5. The Heart — Part One (2010)
The first installment of “The Heart” was released before Kendrick’s critically-acclaimed Overly Dedicated mixtape. Kendrick, at the time 22, was feeling the embers of the generational torch passed onto him. Over the hasty bassline and snapping snares of Mos Def’s “Umi Says,” Kendrick takes a less melodic approach than his predecessor. He raps along the pacing of the percussion like a city street performer. Part One shows the young Compton rapper combing through meditative thoughts and proving his prowess on the iron mic. He reflects on networking at XXL and joking about taking a late J. Cole’s place at the Freshman cover shoot. There’s a youthful hope in Kendrick’s writing here; he holds a firm belief the world will change from the power in his pen alone. He holds faith in the power of Hip-Hop and wack MCs should stay clear of this renaissance.
4. The Heart — Part Four (2017)
K. Dot expanded the dialogue of Blackness in America and the dance with his own personal demons on To Pimp a Butterfly in 2015, releasing its sessions as Untitled Unmastered a year later in 2016. The fourth installment of “The Heart” would come before his fourth studio album DAMN in 2017. Part four finds Kendrick using jazz and neo soul influences for the first half of the track, reveling in his status as the savior of Hip Hop. He’s rich, thirty million richer since the XXL cover shoot in 2011. The track shifts, the strings dirtied and the drums slown, with Kendrick being confrontational over the sonic forefather to “FEAR.” He allegedly throws shots at Drake and Big Sean before doubling down as the greatest rapper alive. Rap’s spirited competition stays lit inside Kendrick, with ego taking precedence over the growth of wisdom since TPAB.
3. The Heart — Part Five (2022)
A lot changes in five years; notorious presidential terms end, the world is damaged from a mutant virus, and societal norms evolve. Kendrick understands the world has changed on his fifth installment of “The Heart.” He acknowledges his viewpoints may differ from his fans and listeners. The track is centralized around a critique of the culture and its many contradictions that drags down rather than elevates the cause. “That’s the problem, our foundation was trained to accept whatever follows,” he raps with ferocity as he tackles hive mentality and cancel culture. In the music video, Kendrick wears a white T-shirt and a black bandanna around his neck. Through verses, his face morphs into Black celebrities who’ve directly impacted the culture: Kanye West, Kobe Bryant, Will Smith and Nipsey Hussle to name a few.
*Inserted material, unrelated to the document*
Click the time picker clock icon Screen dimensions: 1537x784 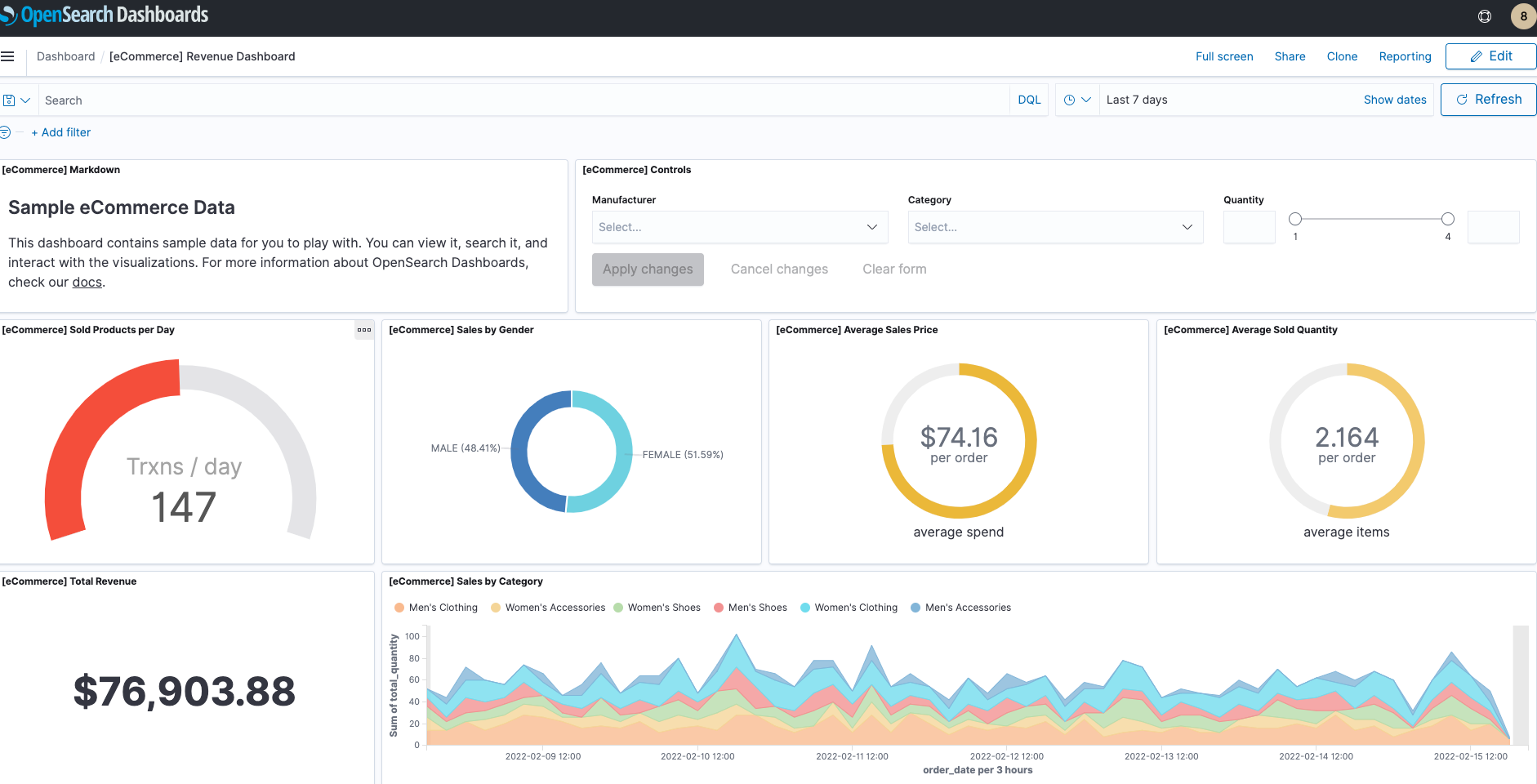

2. The Heart — Part Two (2010)
The cymbals in The Roots’ “A Peace of Light” crescendo with snapping snares in the background while an out of breath Kendrick Lamar raps about the Illuminati and annihilation. On the second installment of “The Heart,” the opening track on Overly Dedicated, K. Dot’s youthful glow has diminished, only finding solace within his pen. Kendrick writes from the confines of his mind, putting less emphasis on rap beef and more on the collapsing foundations of black America meant to trap individuals. There’s a confrontation between Kendrick and spirituality; his verses are becoming scripture but his relationship with God is distant. During this time, Kendrick is about to breakout and is closer to finally buying his mom those Benzes.
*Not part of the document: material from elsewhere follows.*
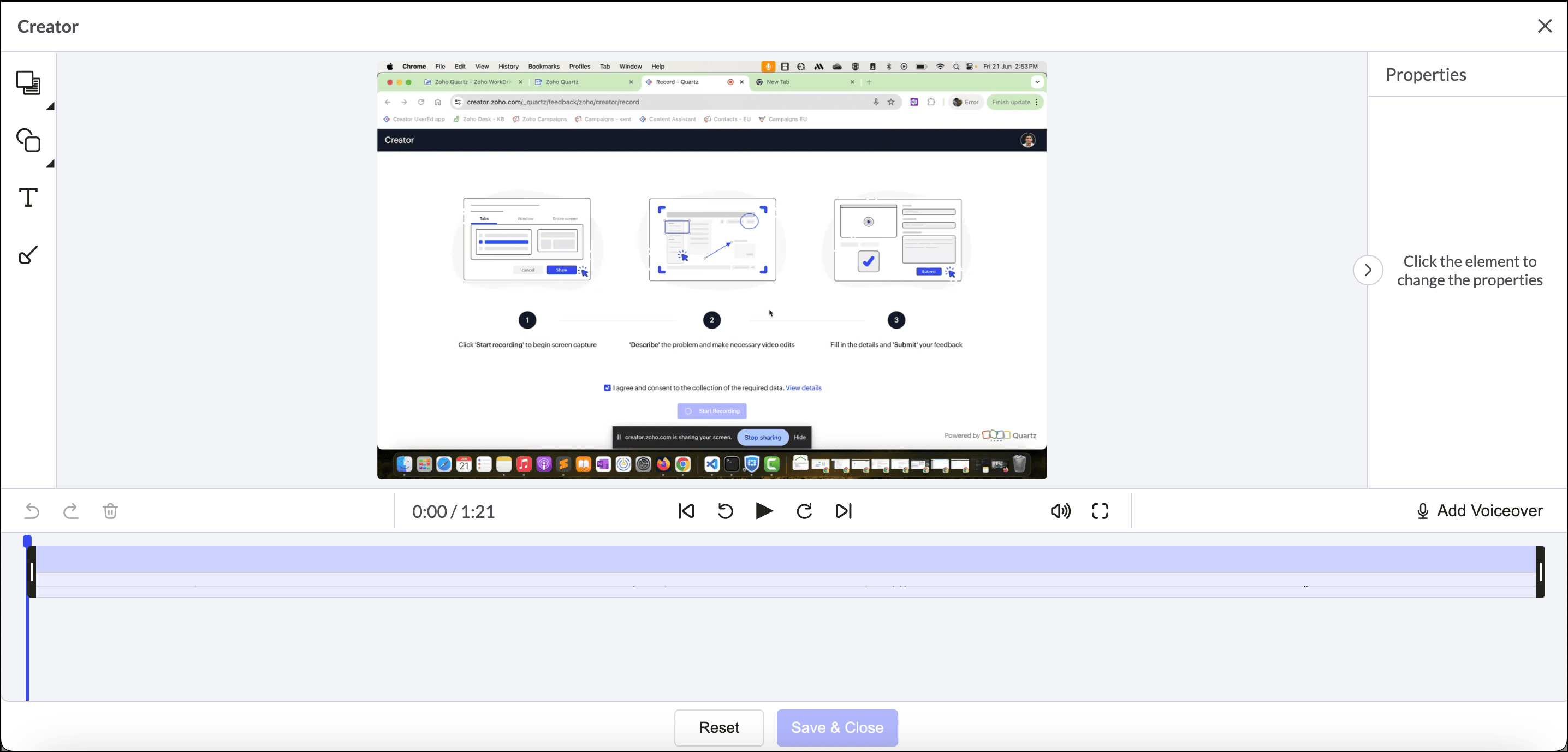Expand the shapes tool options arrow
The image size is (1568, 752).
click(x=51, y=164)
1. The Heart — Part Three (2012)
When Kendrick Lamar released good kid, m.A.A.d city, Hip Hop froze in time. Meticulous storytelling paired with sharp wordplay and delivery, this generation’s Nas was born. Before GKMC and after Dre’s endorsement, Kendrick released the third installment of “The Heart” series. Over “Mother’s Theme” by Willie Hutch, the sensual synths and piano arrangements nearly bind to every word Kendrick utters. His voice is raspy as if he was screaming the paint off the studio walls. He faces being named the Pac reincarnate, shouldering the weight of the expectations and wielding it in his pen. The Compton rapper details the origins of TDE and the Black Hippy movement. For Kendrick, this was his moment of legitimacy, the moment he knew people would feel his hunger. “I’ll be damned if the chopper jam now” he says with a volition that seemed unstoppable.